ACTIVITY -> Reproduce every entry in the listing without alteration.
Start of Block
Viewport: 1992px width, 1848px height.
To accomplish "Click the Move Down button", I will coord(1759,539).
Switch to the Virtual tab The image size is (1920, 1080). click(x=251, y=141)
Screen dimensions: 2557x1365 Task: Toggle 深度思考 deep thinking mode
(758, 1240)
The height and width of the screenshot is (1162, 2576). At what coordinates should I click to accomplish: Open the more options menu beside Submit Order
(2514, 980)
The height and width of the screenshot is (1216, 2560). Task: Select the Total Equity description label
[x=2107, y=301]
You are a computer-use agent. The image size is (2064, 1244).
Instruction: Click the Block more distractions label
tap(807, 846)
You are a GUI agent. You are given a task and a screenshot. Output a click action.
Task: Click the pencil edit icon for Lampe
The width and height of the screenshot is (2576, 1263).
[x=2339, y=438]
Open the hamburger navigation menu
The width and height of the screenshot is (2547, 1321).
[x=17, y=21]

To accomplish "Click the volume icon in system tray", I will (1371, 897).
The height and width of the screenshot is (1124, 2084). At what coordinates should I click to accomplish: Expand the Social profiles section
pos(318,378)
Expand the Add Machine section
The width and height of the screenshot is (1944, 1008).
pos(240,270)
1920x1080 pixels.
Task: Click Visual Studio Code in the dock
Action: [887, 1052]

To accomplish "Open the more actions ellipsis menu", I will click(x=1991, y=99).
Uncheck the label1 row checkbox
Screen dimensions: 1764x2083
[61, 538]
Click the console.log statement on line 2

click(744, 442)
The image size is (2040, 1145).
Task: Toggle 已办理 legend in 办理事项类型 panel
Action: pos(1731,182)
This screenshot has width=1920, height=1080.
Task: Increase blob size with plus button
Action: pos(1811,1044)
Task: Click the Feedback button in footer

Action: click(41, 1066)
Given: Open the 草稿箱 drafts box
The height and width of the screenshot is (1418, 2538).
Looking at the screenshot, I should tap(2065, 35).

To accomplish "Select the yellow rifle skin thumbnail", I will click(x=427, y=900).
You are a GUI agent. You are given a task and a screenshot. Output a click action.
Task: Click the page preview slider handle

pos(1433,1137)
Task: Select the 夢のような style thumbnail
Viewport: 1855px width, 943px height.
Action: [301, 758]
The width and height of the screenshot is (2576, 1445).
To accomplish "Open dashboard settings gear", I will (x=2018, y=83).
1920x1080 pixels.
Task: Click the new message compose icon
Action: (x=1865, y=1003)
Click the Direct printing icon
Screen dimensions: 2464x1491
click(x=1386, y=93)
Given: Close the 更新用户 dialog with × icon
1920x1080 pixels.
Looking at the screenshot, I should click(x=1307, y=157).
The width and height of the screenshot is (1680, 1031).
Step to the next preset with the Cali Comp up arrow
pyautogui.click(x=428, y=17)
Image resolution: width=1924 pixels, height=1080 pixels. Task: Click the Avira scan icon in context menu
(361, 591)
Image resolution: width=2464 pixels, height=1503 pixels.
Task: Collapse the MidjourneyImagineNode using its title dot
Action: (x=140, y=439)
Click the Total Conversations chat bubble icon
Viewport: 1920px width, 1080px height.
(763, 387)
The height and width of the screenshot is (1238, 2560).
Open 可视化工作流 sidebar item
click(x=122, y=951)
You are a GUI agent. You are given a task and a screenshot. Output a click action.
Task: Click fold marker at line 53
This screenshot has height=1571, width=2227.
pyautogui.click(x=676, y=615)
End of Block
RESULT OF THIS TASK ->
Viewport: 1992px width, 1848px height.
To accomplish "Click the Move Down button", I will coord(1759,539).
Switch to the Virtual tab The image size is (1920, 1080). click(x=251, y=141)
Screen dimensions: 2557x1365 Task: Toggle 深度思考 deep thinking mode
(758, 1240)
The height and width of the screenshot is (1162, 2576). At what coordinates should I click to accomplish: Open the more options menu beside Submit Order
(2514, 980)
The height and width of the screenshot is (1216, 2560). Task: Select the Total Equity description label
[x=2107, y=301]
You are a computer-use agent. The image size is (2064, 1244).
Instruction: Click the Block more distractions label
tap(807, 846)
You are a GUI agent. You are given a task and a screenshot. Output a click action.
Task: Click the pencil edit icon for Lampe
The width and height of the screenshot is (2576, 1263).
[x=2339, y=438]
Open the hamburger navigation menu
The width and height of the screenshot is (2547, 1321).
[x=17, y=21]

To accomplish "Click the volume icon in system tray", I will (1371, 897).
The height and width of the screenshot is (1124, 2084). At what coordinates should I click to accomplish: Expand the Social profiles section
pos(318,378)
Expand the Add Machine section
The width and height of the screenshot is (1944, 1008).
pos(240,270)
1920x1080 pixels.
Task: Click Visual Studio Code in the dock
Action: [887, 1052]

To accomplish "Open the more actions ellipsis menu", I will click(x=1991, y=99).
Uncheck the label1 row checkbox
Screen dimensions: 1764x2083
[61, 538]
Click the console.log statement on line 2

click(744, 442)
The image size is (2040, 1145).
Task: Toggle 已办理 legend in 办理事项类型 panel
Action: pos(1731,182)
This screenshot has width=1920, height=1080.
Task: Increase blob size with plus button
Action: pos(1811,1044)
Task: Click the Feedback button in footer

Action: click(41, 1066)
Given: Open the 草稿箱 drafts box
The height and width of the screenshot is (1418, 2538).
Looking at the screenshot, I should tap(2065, 35).

To accomplish "Select the yellow rifle skin thumbnail", I will click(x=427, y=900).
You are a GUI agent. You are given a task and a screenshot. Output a click action.
Task: Click the page preview slider handle

pos(1433,1137)
Task: Select the 夢のような style thumbnail
Viewport: 1855px width, 943px height.
Action: [301, 758]
The width and height of the screenshot is (2576, 1445).
To accomplish "Open dashboard settings gear", I will (x=2018, y=83).
1920x1080 pixels.
Task: Click the new message compose icon
Action: (x=1865, y=1003)
Click the Direct printing icon
Screen dimensions: 2464x1491
click(x=1386, y=93)
Given: Close the 更新用户 dialog with × icon
1920x1080 pixels.
Looking at the screenshot, I should click(x=1307, y=157).
The width and height of the screenshot is (1680, 1031).
Step to the next preset with the Cali Comp up arrow
pyautogui.click(x=428, y=17)
Image resolution: width=1924 pixels, height=1080 pixels. Task: Click the Avira scan icon in context menu
(361, 591)
Image resolution: width=2464 pixels, height=1503 pixels.
Task: Collapse the MidjourneyImagineNode using its title dot
Action: (x=140, y=439)
Click the Total Conversations chat bubble icon
Viewport: 1920px width, 1080px height.
(763, 387)
The height and width of the screenshot is (1238, 2560).
Open 可视化工作流 sidebar item
click(x=122, y=951)
You are a GUI agent. You are given a task and a screenshot. Output a click action.
Task: Click fold marker at line 53
This screenshot has height=1571, width=2227.
pyautogui.click(x=676, y=615)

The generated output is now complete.